* YOUR TASKS:
• A. From the forklift text, list every operation that automated lift trucks are said to let a load undergo without human intervention.
• B. Write the next part of the forklift text, starting right after its final sentence about the end-stops.

start READING PASSAGE

Autonomous Forklift Truck for Lifting and Transporting a Load, and Associated Method

The present invention relates to the field of autonomous vehicles for the automated transportation of loads, such as autonomous lift trucks.

Autonomous vehicles for transporting loads are being increasingly used to increase productivity and improve logistics management in factories or in warehouses.

Automated lift trucks are one example of such vehicles and make it possible for example for a load to be loaded, transported and positioned at height without human intervention.

However, in environments such as factories or warehouses, human intervention is still required in addition to the automated operations, for example to check that these operations are progressing correctly or to perform tasks that cannot be carried out by machines alone. These environments are therefore shared between humans and autonomous machines.

Personal safety is of fundamental importance in such working environments and accordingly requires that specific procedures be put in place.

For example, in order to limit the risk of the transported loads falling, the lift trucks are conventionally fitted with mechanical sensors placed on the vertical uprights of the fork used for lifting and transporting these loads.

Such mechanical sensors take the form of end-stops that pivot between a deployed position corresponding to a load that is absent or not in abutment against said end-stop, and a retracted position corresponding to a load that is in abutment against said end-stop.

end READING PASSAGE
start COLLECTED MATERIAL

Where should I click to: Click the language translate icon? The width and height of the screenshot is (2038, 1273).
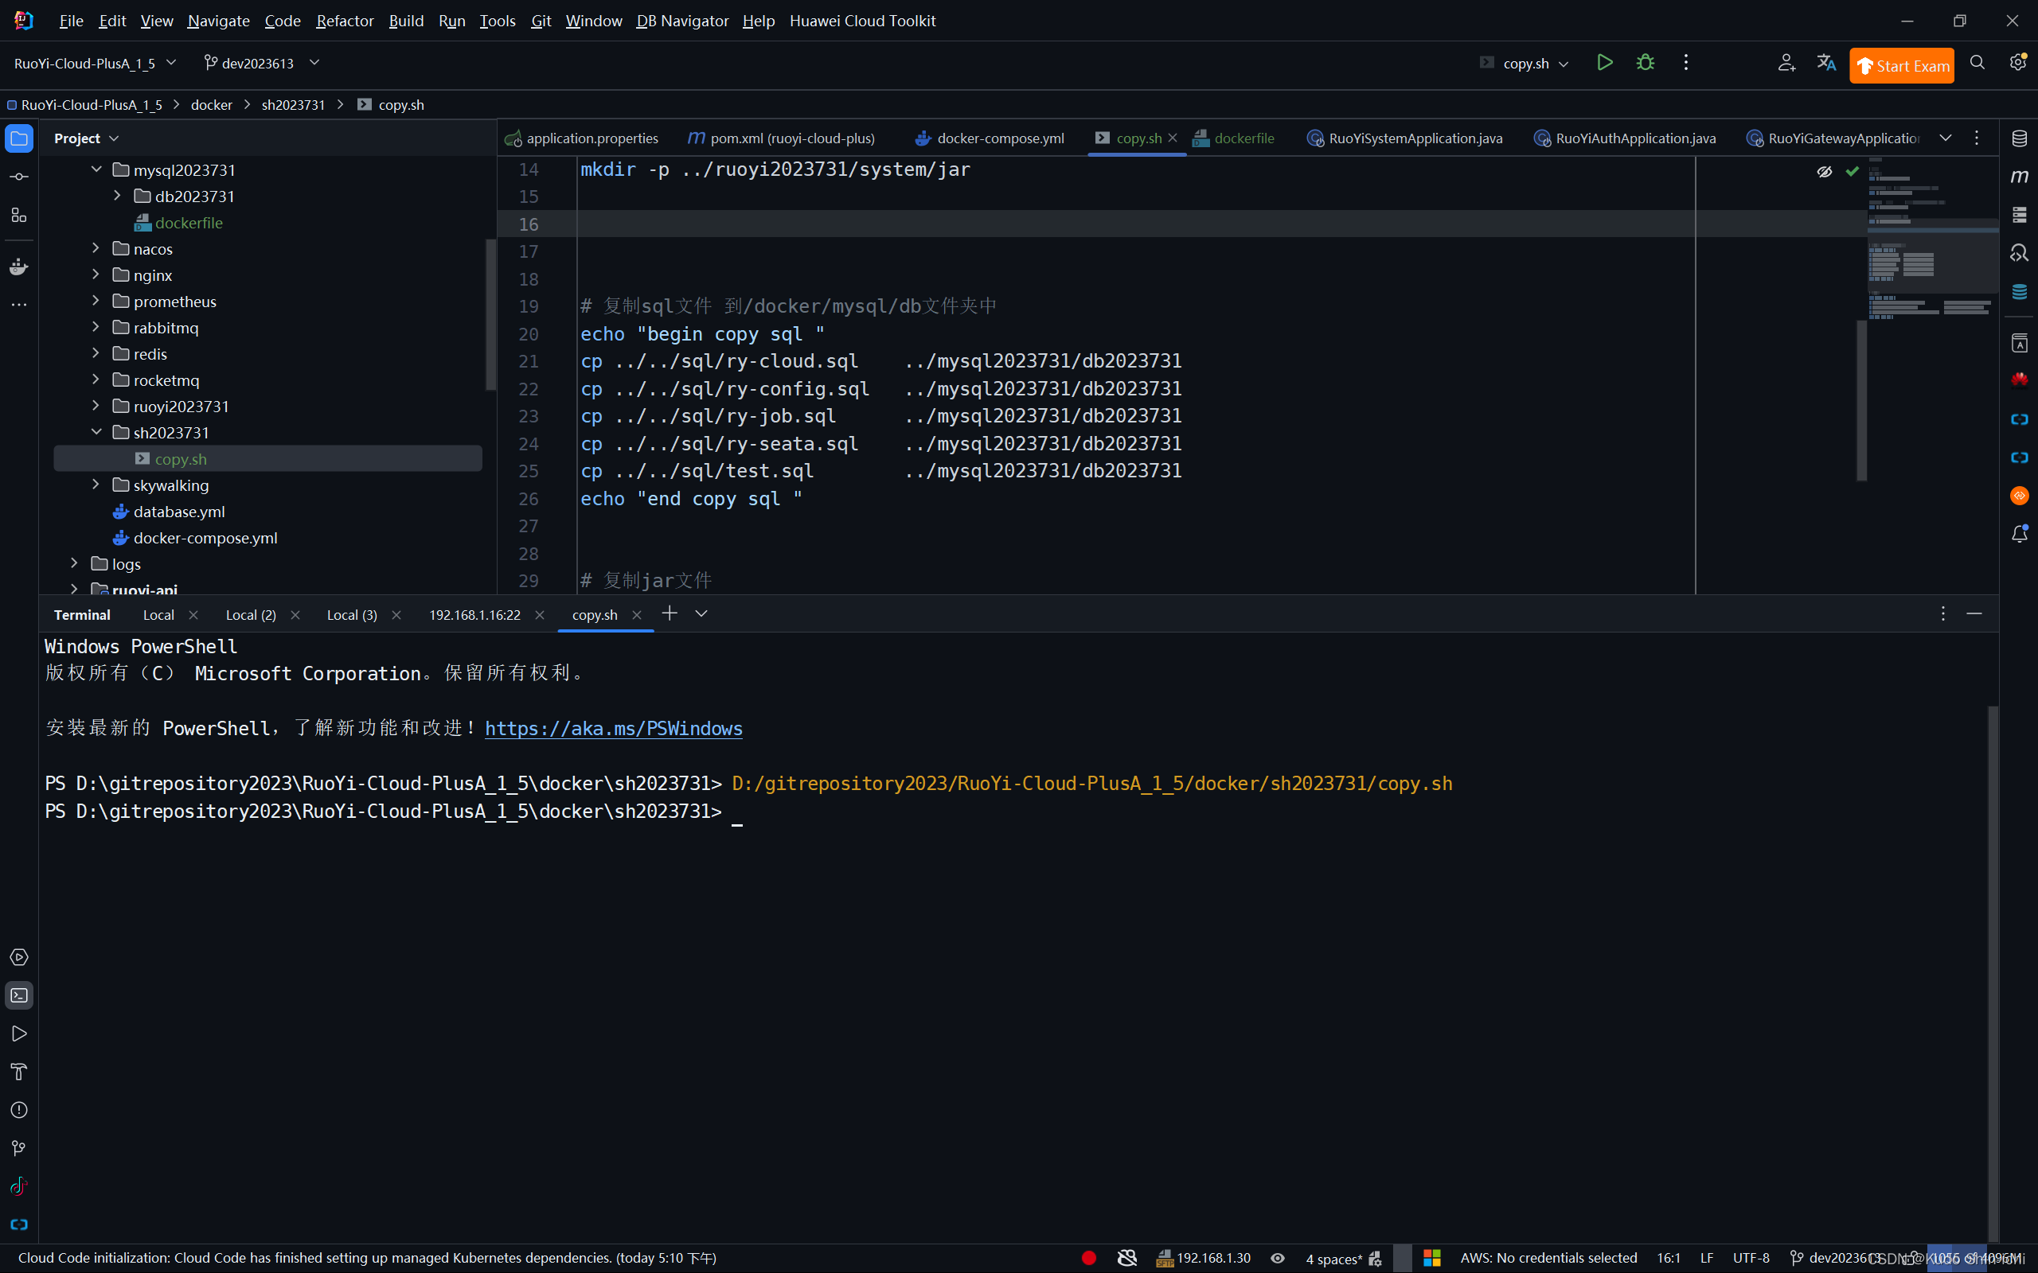(x=1826, y=63)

end COLLECTED MATERIAL

* ANSWERS TO THE PROBLEMS:
• A. Loaded, transported, positioned at height

• B.
However, when loads are picked from storage shelving, it is often difficult for the fork to reach a position that allows the mechanical sensors installed at the back of the fork to detect the presence of the load that is to be moved. Such is notably the case when the load that is to be collected is set back towards the inside of the shelving. It then sometimes becomes necessary to replace the existing storage shelving with shelving of a different design.

In order to overcome this disadvantage, one solution is to equip the lift trucks with telemeters.

However, telemeters which use a point measurement system are not able to detect all types of load. Such may for example be the case when the load that is to be detected has holes or else bores, as is notably the case with tyres.

In the light of the foregoing, the object of the invention is therefore to propose an autonomous lift truck capable of remote and contactless detection of the loads that are to be transported, with a high level of reliability of detection, irrespective of the size or shape of the loads that are to be detected.

One subject of the invention is an autonomous lift truck comprising a vertically mobile fork equipped with at least two blades for lifting loads, a drive system for moving the lift truck, and a control unit able to command the operation of the drive system for autonomously guiding the lift truck.

According to one general feature, the lift truck further comprises a contactless load-detection device, said detection device being able to move together with the fork and positioned above the blades of said fork.

The detection device is able to emit a beam of light that sweeps at least a predefined planar detection zone situated above at least one of the blades of the fork so as to detect the presence or absence of a load that is to be lifted.

According to another general feature, the control unit receives information indicative of the presence or absence of the load that is to be lifted in said predefined planar detection zone and coming from the contactless detection device.

According to another general feature, the control unit is able to command the operation of the drive system and the vertical movement of the fork on the basis of this information.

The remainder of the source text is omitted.